## Scraping Data without using BS4

In [84]:
import wikipedia as w
import pandas as pd

In [85]:
text=w.summary("Flash (DC Comics character)")
text

'The Flash (or simply Flash) is the name of several superheroes appearing in American comic books published by DC Comics. Created by writer Gardner Fox and artist Harry Lampert, the original Flash first appeared in Flash Comics #1 (cover date January 1940/release month November 1939). Nicknamed "the Scarlet Speedster", all incarnations of the Flash possess "superspeed", which includes the ability to run, move, and think extremely fast, use superhuman reflexes, and seemingly violate certain laws of physics.\nThus far, at least five different characters—each of whom somehow gained the power of "the Speed Force"—have assumed the mantle of the Flash in DC\'s history: college athlete Jay Garrick (1940–1951, 1961–2011, 2017–present), forensic scientist Barry Allen (1956–1985, 2008–present), Barry\'s nephew Wally West (1986–2011, 2016–present), Barry\'s grandson Bart Allen (2006–2007), and Chinese-American Avery Ho (2017–present). Each incarnation of the Flash has been a key member of at leas

In [86]:
R = w.search("Flash (DC Comics character)")
page = w.page(R[0])
title = page.title
content = page.content
print("Page title : ", title, "\n")
print("Page content : ", content, "\n")

Page title :  Flash (DC Comics character) 

Page content :  The Flash (or simply Flash) is the name of several superheroes appearing in American comic books published by DC Comics. Created by writer Gardner Fox and artist Harry Lampert, the original Flash first appeared in Flash Comics #1 (cover date January 1940/release month November 1939). Nicknamed "the Scarlet Speedster", all incarnations of the Flash possess "superspeed", which includes the ability to run, move, and think extremely fast, use superhuman reflexes, and seemingly violate certain laws of physics.
Thus far, at least five different characters—each of whom somehow gained the power of "the Speed Force"—have assumed the mantle of the Flash in DC's history: college athlete Jay Garrick (1940–1951, 1961–2011, 2017–present), forensic scientist Barry Allen (1956–1985, 2008–present), Barry's nephew Wally West (1986–2011, 2016–present), Barry's grandson Bart Allen (2006–2007), and Chinese-American Avery Ho (2017–present).

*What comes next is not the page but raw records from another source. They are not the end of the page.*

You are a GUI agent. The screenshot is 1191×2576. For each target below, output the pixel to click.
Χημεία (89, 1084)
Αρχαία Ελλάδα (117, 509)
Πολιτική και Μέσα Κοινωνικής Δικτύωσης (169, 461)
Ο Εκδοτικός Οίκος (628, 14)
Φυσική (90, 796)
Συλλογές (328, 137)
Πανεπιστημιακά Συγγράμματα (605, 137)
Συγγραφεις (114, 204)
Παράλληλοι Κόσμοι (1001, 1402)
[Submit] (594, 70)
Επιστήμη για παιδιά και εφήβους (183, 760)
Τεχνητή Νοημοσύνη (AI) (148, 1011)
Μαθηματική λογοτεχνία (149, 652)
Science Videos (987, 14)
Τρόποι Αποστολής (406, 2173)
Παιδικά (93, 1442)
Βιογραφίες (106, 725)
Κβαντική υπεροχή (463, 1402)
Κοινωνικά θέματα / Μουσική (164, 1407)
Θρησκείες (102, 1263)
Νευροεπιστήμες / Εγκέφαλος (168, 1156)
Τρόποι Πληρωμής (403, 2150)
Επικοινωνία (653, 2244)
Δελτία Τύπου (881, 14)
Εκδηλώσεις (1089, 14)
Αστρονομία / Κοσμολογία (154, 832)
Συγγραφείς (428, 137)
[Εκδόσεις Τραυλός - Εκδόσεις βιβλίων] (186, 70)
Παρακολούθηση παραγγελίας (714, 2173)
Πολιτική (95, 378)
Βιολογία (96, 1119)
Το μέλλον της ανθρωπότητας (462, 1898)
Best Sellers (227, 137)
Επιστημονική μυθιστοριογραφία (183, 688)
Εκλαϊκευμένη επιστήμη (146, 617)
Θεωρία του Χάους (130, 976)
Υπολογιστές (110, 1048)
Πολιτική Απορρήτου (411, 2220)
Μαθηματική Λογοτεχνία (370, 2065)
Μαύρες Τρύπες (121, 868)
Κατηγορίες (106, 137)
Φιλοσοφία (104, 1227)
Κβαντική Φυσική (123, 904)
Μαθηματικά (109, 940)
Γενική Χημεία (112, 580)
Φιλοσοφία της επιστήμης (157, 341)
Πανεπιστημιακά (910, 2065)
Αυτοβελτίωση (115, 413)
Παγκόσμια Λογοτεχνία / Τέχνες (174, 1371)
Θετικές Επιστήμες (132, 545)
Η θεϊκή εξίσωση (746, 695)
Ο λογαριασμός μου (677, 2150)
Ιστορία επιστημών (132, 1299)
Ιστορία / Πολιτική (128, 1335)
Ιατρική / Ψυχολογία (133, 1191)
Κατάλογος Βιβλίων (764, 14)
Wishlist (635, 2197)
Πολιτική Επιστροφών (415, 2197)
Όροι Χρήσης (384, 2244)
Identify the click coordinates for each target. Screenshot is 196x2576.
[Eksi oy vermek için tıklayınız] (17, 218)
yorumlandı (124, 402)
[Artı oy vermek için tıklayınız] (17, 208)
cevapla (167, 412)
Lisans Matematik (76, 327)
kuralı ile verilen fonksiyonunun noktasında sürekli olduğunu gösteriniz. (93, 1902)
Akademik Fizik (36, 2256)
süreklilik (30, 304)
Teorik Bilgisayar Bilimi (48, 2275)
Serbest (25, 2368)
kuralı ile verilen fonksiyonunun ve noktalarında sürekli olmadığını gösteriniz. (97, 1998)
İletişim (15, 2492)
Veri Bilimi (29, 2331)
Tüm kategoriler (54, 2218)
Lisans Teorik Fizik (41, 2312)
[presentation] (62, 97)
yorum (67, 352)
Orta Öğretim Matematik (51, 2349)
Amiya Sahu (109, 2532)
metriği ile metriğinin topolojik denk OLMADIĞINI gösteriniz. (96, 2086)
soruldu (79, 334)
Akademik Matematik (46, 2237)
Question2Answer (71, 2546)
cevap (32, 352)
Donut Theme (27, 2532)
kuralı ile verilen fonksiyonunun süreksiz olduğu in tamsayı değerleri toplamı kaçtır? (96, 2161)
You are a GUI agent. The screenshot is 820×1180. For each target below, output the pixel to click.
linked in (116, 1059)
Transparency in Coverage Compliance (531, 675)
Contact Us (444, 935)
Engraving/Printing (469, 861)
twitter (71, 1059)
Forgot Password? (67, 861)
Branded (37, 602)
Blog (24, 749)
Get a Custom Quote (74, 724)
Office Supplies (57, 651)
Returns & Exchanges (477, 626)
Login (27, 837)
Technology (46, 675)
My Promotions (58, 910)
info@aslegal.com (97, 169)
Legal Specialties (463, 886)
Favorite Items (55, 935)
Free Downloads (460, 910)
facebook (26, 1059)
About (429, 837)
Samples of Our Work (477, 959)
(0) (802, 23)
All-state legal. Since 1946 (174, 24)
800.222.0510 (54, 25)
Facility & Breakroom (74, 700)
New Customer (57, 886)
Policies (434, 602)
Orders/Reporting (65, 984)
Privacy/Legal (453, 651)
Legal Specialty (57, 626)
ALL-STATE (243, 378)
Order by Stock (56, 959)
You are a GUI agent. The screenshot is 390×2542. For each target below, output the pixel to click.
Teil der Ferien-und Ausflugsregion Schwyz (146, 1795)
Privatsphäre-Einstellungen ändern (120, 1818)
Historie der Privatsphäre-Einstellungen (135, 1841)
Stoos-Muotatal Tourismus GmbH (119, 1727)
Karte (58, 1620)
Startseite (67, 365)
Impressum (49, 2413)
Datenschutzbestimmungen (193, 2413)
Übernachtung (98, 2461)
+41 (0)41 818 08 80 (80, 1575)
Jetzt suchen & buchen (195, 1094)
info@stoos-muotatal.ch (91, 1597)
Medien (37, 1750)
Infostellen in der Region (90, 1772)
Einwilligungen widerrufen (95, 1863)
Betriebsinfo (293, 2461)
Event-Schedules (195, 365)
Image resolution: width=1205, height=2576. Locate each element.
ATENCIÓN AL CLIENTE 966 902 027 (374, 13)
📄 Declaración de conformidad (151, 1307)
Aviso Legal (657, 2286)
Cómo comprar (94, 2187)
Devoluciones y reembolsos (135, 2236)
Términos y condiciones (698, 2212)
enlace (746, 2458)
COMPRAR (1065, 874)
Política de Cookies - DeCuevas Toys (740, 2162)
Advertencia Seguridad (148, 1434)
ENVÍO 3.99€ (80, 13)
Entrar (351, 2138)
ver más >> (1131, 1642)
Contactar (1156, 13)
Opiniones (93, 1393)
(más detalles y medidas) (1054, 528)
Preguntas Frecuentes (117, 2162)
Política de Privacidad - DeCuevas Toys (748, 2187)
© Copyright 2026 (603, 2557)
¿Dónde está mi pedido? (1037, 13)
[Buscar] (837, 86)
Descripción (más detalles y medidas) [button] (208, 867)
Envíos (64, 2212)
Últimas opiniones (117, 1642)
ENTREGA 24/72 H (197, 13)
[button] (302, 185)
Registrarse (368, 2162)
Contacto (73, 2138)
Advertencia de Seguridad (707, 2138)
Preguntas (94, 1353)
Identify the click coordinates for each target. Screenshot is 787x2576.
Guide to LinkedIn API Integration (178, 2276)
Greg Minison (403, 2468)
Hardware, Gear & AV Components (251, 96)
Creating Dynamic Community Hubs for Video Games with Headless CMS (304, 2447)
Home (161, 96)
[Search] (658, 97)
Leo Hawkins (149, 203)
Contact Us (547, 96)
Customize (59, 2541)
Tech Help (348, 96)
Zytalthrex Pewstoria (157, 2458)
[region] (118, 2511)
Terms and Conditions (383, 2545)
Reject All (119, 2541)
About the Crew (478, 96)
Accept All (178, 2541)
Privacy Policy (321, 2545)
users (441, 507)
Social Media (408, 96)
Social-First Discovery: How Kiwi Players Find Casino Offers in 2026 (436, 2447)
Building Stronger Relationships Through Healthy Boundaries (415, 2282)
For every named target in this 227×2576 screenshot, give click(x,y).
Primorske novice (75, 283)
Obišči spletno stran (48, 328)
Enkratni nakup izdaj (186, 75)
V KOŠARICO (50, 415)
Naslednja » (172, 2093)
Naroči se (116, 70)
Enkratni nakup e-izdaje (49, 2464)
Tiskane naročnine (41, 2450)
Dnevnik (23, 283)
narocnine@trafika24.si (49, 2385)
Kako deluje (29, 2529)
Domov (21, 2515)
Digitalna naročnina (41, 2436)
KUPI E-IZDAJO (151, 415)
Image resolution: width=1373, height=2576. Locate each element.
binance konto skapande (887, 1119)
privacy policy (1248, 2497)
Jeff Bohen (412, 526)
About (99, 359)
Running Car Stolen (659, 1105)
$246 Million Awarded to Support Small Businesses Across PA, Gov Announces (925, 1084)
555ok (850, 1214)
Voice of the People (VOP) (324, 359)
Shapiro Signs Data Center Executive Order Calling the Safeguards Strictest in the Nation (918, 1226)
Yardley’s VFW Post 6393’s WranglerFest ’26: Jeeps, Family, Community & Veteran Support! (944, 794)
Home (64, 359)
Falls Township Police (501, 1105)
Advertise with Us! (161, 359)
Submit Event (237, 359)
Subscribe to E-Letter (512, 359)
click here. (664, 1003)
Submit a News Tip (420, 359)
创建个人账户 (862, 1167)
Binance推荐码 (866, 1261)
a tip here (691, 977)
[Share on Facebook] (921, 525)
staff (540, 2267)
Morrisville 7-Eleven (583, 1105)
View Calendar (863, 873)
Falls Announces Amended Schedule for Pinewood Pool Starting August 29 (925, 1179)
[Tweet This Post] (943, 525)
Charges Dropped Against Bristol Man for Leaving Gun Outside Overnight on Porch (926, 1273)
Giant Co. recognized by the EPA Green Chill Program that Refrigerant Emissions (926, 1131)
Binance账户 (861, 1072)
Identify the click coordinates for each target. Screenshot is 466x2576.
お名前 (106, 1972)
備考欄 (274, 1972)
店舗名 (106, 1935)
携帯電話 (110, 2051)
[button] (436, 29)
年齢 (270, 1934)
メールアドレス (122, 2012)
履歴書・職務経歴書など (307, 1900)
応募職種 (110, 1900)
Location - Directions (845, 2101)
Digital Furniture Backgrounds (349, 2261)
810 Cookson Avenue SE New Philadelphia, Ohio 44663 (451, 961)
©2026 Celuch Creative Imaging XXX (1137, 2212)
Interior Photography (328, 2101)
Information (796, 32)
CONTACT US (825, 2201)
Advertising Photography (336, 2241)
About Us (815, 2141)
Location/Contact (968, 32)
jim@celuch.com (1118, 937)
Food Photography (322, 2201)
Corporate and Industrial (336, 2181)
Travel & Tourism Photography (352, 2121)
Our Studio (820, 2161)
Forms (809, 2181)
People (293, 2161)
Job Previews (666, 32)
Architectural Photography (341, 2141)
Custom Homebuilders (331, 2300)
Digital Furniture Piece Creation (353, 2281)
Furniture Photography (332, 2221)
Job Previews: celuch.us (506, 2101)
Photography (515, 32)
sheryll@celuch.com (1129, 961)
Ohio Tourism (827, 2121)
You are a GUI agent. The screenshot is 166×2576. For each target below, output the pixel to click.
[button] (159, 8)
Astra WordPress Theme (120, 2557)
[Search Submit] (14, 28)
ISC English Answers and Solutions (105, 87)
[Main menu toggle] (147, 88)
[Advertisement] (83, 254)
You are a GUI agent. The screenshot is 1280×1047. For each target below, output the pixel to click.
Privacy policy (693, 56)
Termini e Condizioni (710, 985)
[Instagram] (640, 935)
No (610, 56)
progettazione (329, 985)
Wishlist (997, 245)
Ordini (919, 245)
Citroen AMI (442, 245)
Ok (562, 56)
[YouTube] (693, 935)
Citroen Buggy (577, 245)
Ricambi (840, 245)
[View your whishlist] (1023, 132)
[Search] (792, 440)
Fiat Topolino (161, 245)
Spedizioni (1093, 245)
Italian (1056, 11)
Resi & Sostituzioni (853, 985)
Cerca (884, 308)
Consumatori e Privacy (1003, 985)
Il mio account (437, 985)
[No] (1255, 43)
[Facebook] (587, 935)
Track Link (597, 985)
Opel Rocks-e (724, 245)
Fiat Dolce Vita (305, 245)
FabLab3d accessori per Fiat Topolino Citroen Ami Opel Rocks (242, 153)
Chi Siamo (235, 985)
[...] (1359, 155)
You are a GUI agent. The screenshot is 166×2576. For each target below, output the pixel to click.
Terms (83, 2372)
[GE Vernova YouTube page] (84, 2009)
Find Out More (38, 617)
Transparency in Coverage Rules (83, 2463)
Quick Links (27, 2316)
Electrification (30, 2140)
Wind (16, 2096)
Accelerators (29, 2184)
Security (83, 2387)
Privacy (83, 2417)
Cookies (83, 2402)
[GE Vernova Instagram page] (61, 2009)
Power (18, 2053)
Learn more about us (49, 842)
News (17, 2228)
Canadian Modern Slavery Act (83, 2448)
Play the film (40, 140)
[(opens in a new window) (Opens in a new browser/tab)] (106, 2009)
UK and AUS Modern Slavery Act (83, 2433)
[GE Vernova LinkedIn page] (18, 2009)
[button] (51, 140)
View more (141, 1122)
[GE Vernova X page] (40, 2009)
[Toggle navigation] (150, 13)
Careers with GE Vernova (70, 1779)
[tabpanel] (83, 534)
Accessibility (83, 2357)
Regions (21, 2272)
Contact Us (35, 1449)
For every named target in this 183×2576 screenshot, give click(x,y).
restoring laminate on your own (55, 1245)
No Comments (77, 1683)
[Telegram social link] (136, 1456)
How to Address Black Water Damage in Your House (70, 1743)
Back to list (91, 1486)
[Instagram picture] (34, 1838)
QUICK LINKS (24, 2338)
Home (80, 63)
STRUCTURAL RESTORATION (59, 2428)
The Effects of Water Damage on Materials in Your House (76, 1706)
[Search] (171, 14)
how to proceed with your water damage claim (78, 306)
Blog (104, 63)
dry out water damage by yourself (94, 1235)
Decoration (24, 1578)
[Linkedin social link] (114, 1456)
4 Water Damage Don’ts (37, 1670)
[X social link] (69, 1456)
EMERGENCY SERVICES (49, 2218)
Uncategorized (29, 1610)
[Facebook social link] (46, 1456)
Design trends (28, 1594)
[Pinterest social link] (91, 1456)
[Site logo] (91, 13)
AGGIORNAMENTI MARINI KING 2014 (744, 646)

Each in

In [87]:
type(content)

str

In [97]:
import nltk
from nltk.corpus import stopwords
from nltk.tokenize import word_tokenize, sent_tokenize

In [98]:
stopWords = set(stopwords.words("english"))
words = word_tokenize(content)

In [99]:
freq_table = dict()
for word in words:
    word = word.lower()
    if word in stopWords:
        continue
    if word in freq_table:
        freq_table[word] += 1
    else:
        freq_table[word] = 1

In [100]:
sents = sent_tokenize(text)
sent_val = dict()

In [101]:
for sent in sents:
    for word, freq in freq_table.items():
        if word in sent.lower():
            if sent in sent_val:
                sent_val[sent] += freq
            else:
                sent_val[sent] = freq

In [102]:
sumValues = 0
for sent in sent_val:
    sumValues += sent_val[sent]
sumValues

13747

In [103]:
avg = int(sumValues / len(sent_val))
avg

1057

In [104]:
summary = ''
for sent in sents:
    if (sent in sent_val) and (sent_val[sent] > (1 * avg)):
        summary += sent
print(summary)

Created by writer Gardner Fox and artist Harry Lampert, the original Flash first appeared in Flash Comics #1 (cover date January 1940/release month November 1939).Thus far, at least five different characters—each of whom somehow gained the power of "the Speed Force"—have assumed the mantle of the Flash in DC's history: college athlete Jay Garrick (1940–1951, 1961–2011, 2017–present), forensic scientist Barry Allen (1956–1985, 2008–present), Barry's nephew Wally West (1986–2011, 2016–present), Barry's grandson Bart Allen (2006–2007), and Chinese-American Avery Ho (2017–present).The original meeting of the Golden Age Flash Jay Garrick and Silver Age Flash Barry Allen in "Flash of Two Worlds" (1961) introduced the Multiverse storytelling concept to DC readers, which would become the basis for many DC stories in the years to come.Like his Justice League colleagues Wonder Woman, Superman and Batman, the Flash has a distinctive cast of adversaries, including the various Rogues (unique among 

## Scraping Data using BS4

In [49]:
import bs4
from bs4 import BeautifulSoup
from urllib.request import urlopen 

In [54]:
html=urlopen('https://en.wikipedia.org/wiki/Flash_(DC_Comics_character)')
html

<http.client.HTTPResponse at 0x23b7edf82e0>

In [55]:
bs=BeautifulSoup(html.read(),'html.parser')
HD=bs.findAll(['h1','h2','h3','h4','h5','h6'])
print(HD)

[<h1 class="firstHeading mw-first-heading" id="firstHeading"><span class="mw-page-title-main">Flash (DC Comics character)</span></h1>, <h2 id="mw-toc-heading">Contents</h2>, <h2><span class="mw-headline" id="Publication_history">Publication history</span></h2>, <h3><span class="mw-headline" id="Golden_Age">Golden Age</span></h3>, <h3><span class="mw-headline" id="Silver_Age">Silver Age</span></h3>, <h3><span class="mw-headline" id="Modern_Age">Modern Age</span></h3>, <h2><span class="mw-headline" id="Fictional_character_biographies">Fictional character biographies</span></h2>, <h3><span class="mw-headline" id="Jay_Garrick">Jay Garrick</span></h3>, <h3><span class="mw-headline" id="Barry_Allen">Barry Allen</span></h3>, <h3><span class="mw-headline" id="Wally_West">Wally West</span></h3>, <h3><span class="mw-headline" id="Bart_Allen">Bart Allen</span></h3>, <h3><span class="mw-headline" id="Avery_Ho">Avery Ho</span></h3>, <h3><span class="mw-headline" id="Others_to_carry_the_mantle_of_th

In [56]:
bs.select('p')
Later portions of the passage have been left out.